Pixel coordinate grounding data
################
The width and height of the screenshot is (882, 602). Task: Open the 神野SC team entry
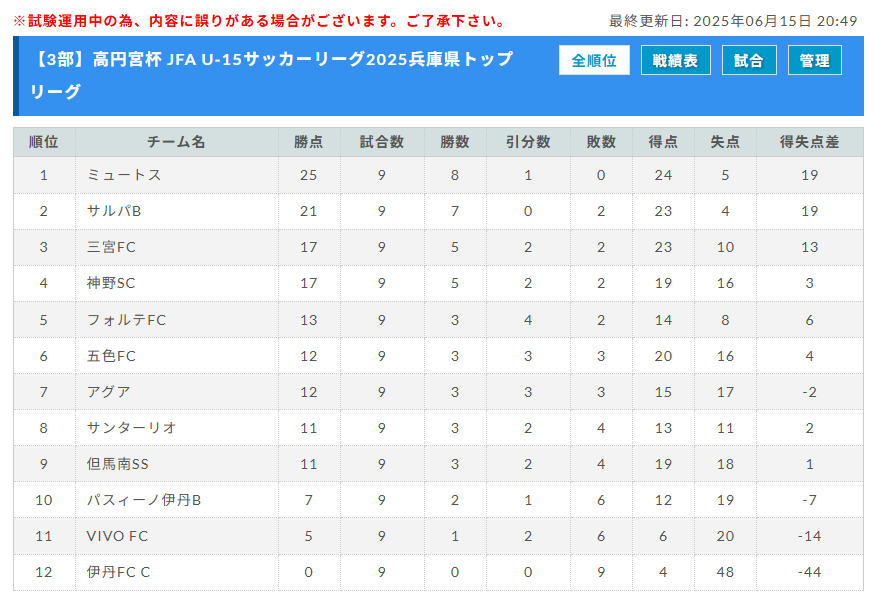click(x=111, y=283)
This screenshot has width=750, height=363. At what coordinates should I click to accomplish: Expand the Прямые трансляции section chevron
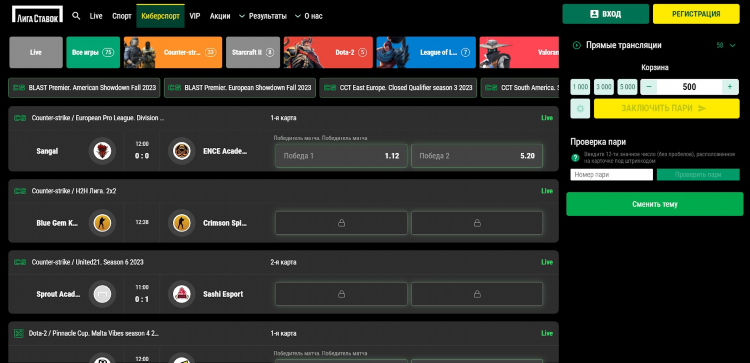point(732,45)

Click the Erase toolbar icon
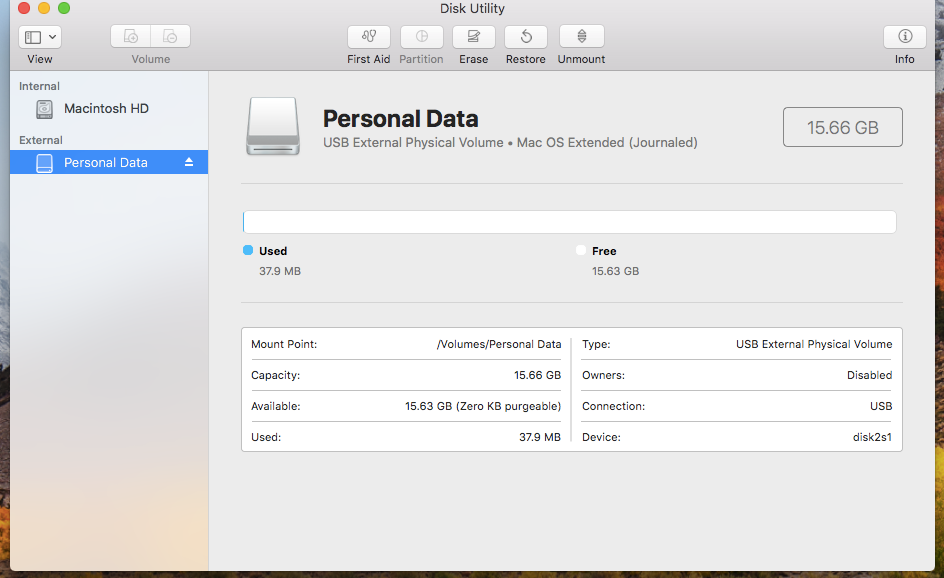(473, 37)
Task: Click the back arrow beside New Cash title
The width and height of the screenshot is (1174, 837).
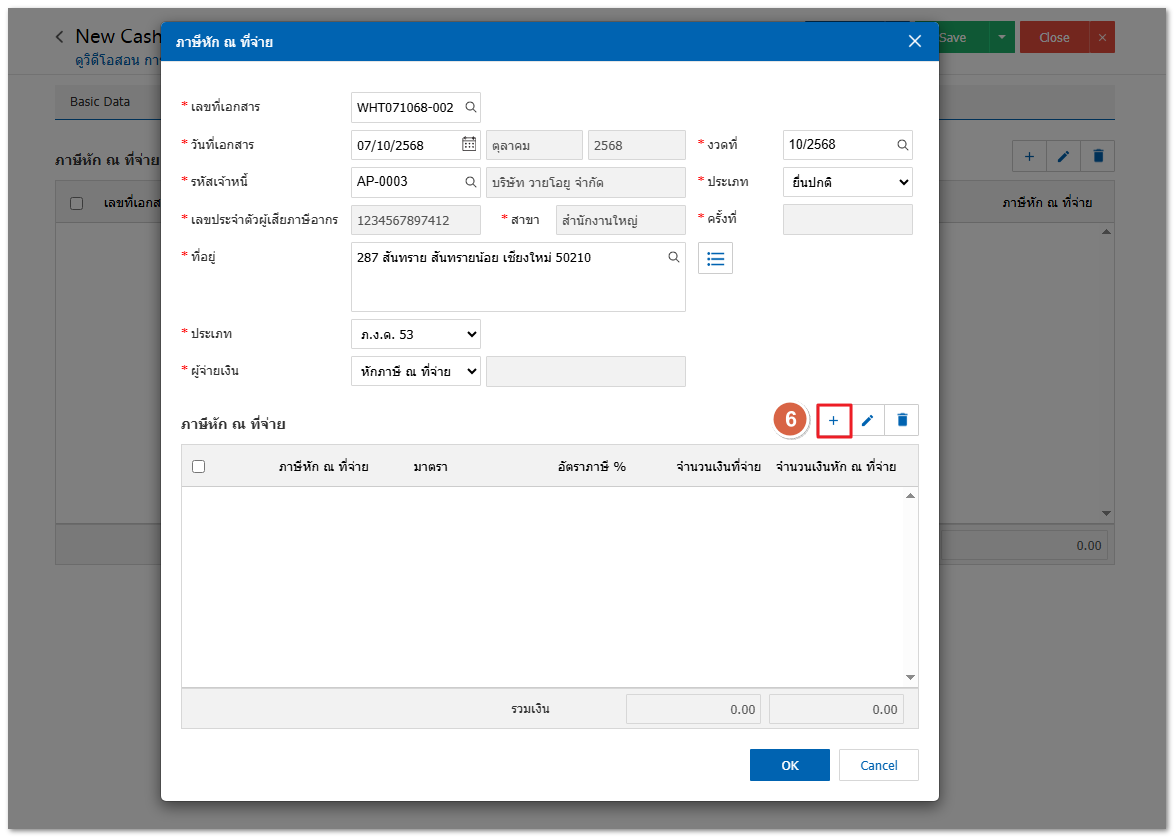Action: 59,37
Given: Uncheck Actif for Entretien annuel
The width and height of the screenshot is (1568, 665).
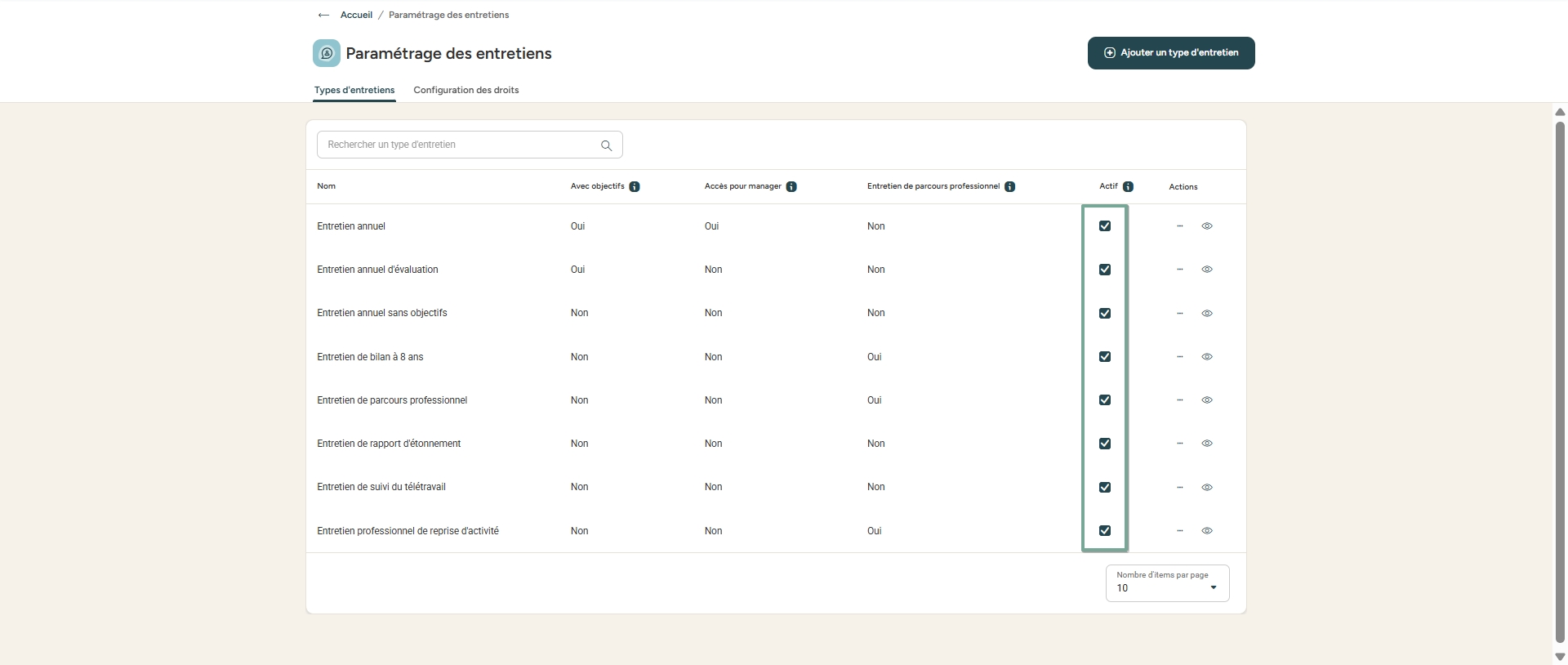Looking at the screenshot, I should pyautogui.click(x=1105, y=226).
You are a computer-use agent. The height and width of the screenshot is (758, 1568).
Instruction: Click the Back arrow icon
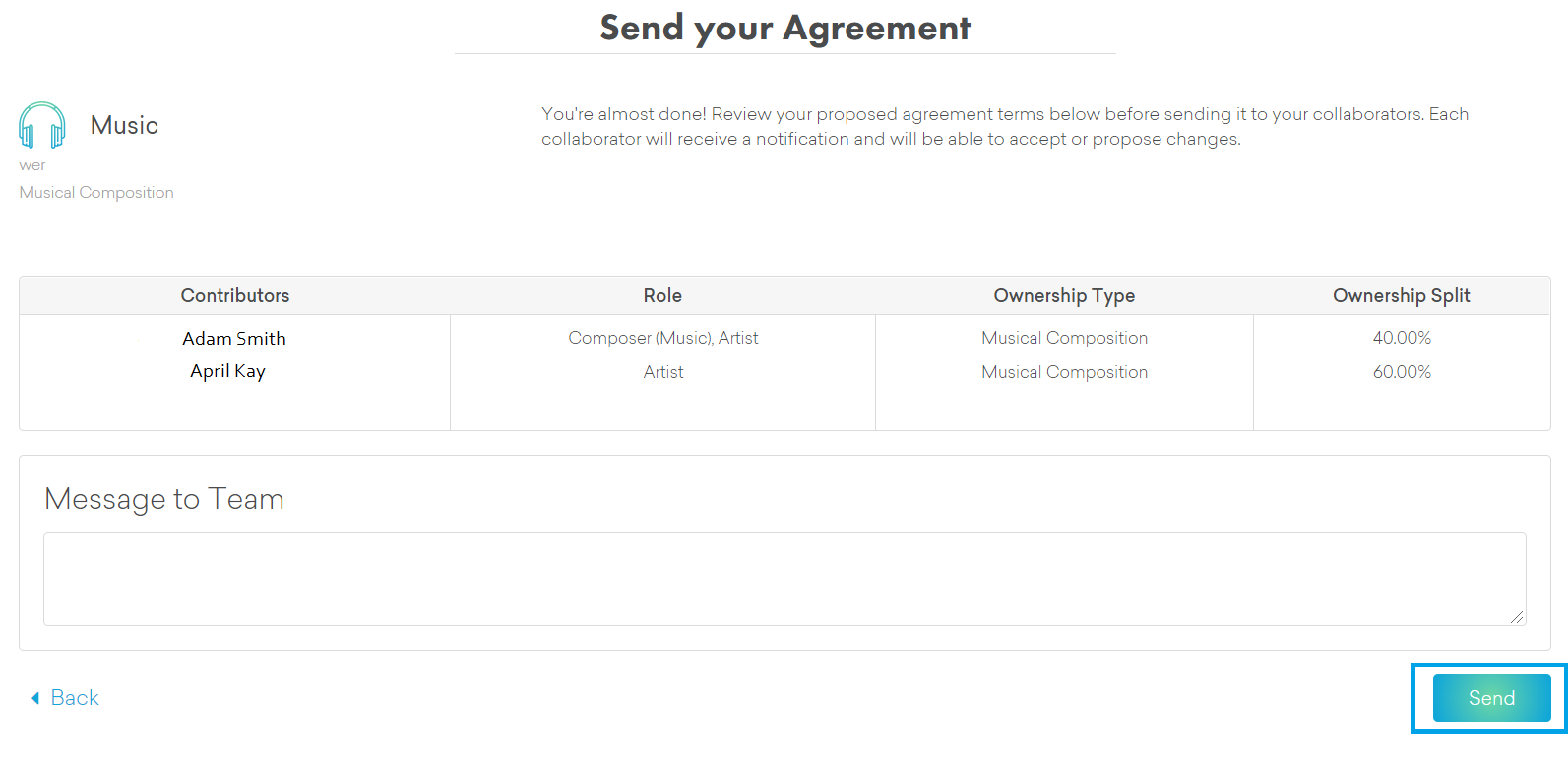[35, 698]
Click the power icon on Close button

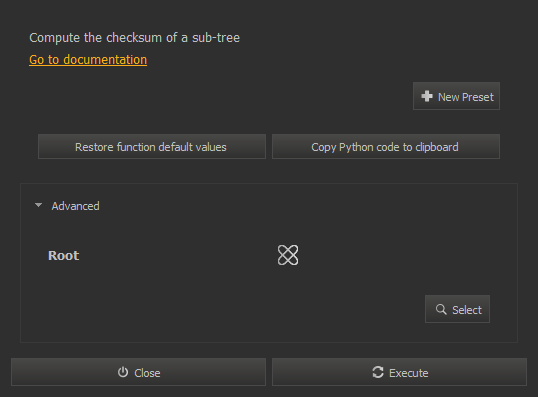coord(123,372)
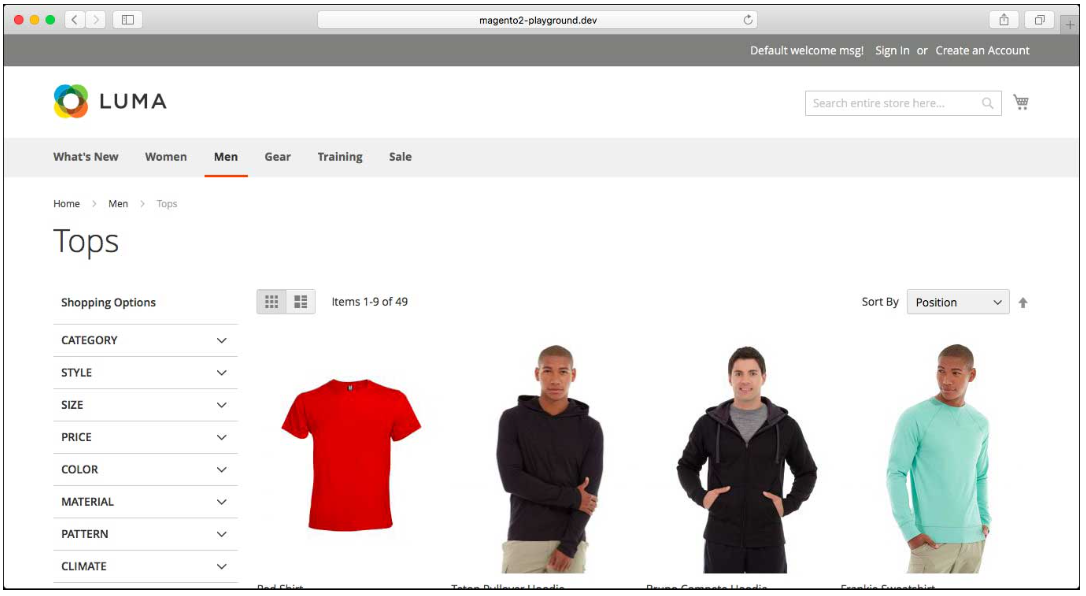Image resolution: width=1086 pixels, height=596 pixels.
Task: Toggle sort direction arrow
Action: [x=1023, y=303]
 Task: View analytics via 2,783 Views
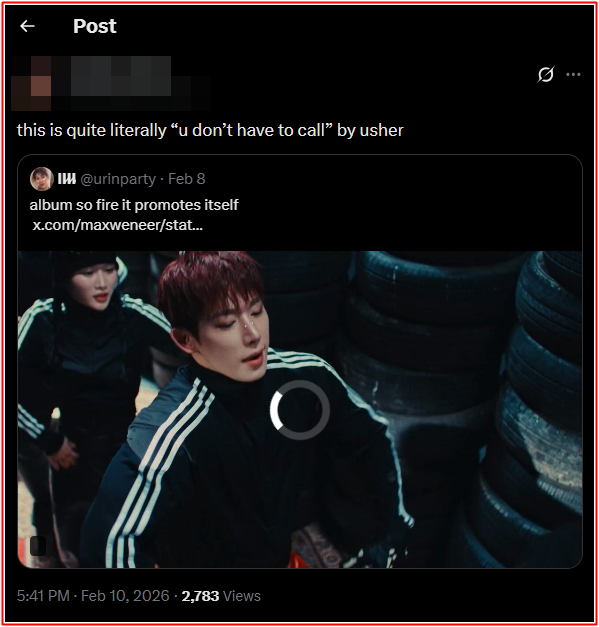coord(221,596)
################
## What the exercise asks
Could you copy all of the entries above exactly, without the pictures?

## Result of the exercise
The width and height of the screenshot is (882, 602). Task: Open the 神野SC team entry
click(x=111, y=283)
This screenshot has width=750, height=363. At what coordinates should I click to accomplish: Expand the Прямые трансляции section chevron
point(732,45)

Click the Erase toolbar icon
(473, 37)
Task: Click the back arrow beside New Cash title
The width and height of the screenshot is (1174, 837).
Action: 59,37
Given: Uncheck Actif for Entretien annuel
The width and height of the screenshot is (1568, 665).
Looking at the screenshot, I should pyautogui.click(x=1105, y=226).
You are a computer-use agent. The height and width of the screenshot is (758, 1568).
Instruction: Click the Back arrow icon
[35, 698]
Click the power icon on Close button

coord(123,372)
Image resolution: width=1086 pixels, height=596 pixels.
Task: Toggle sort direction arrow
Action: [x=1023, y=303]
 Task: View analytics via 2,783 Views
coord(221,596)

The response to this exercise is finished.